The story is rooted in the consciousness of the first-person narrator, a middle-aged middle-class American, who reminisces as he travels by train to his job in the city. It is 1970s and the fifties are supposed to be coming back. But not the fifties of the narrator. To him the decade and a half after the Second World War were ‘kind’ and ‘beautiful’ years. He recalls them with an air of melancholy. His reminiscences have almost the quality of poetry, as suggested also by his allusions to Shakespeare.

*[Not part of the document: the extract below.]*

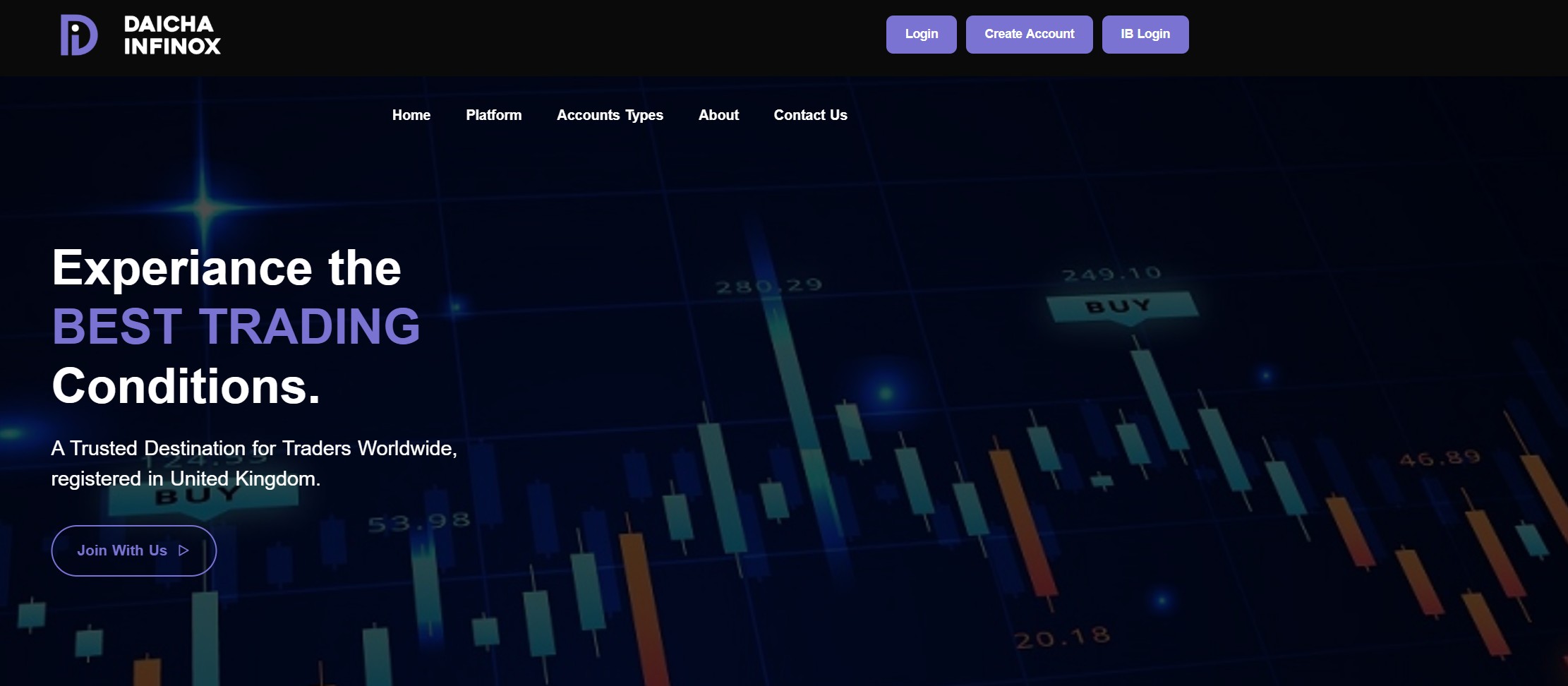Open the Platform menu item
Screen dimensions: 1568x686
point(493,115)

He entered the fifties as a young innocent man, but also a poor man yet on the beginning of his career. He left them a husband to Nancy and father to Katherine, Sarah, Liz, and Peggy. Two more daughters, Angela and June, were born in the sixties. The family had meanwhile moved to a town with a beach. They owned their house and car, they were enjoying all the comforts of consumer society. Under Eisenhower the Korean War came to an end and the Americans were free to embark on the era of a ‘precarious peace’ and ‘rising market’. There was still the Cold War, though, accompanied by the arms and space races, and the threat of nuclear war. The Vietnam War was soon to come. As if America, in the expectation of an apocalypse, was intent on making the best out of the time remaining. The motto was ‘to consume’ and ‘to procreate greedily’. The world was viewed both with ‘fear and gratitude’. The narrator associates the fifties with summer on the beach, summer parties, and young pregnant women.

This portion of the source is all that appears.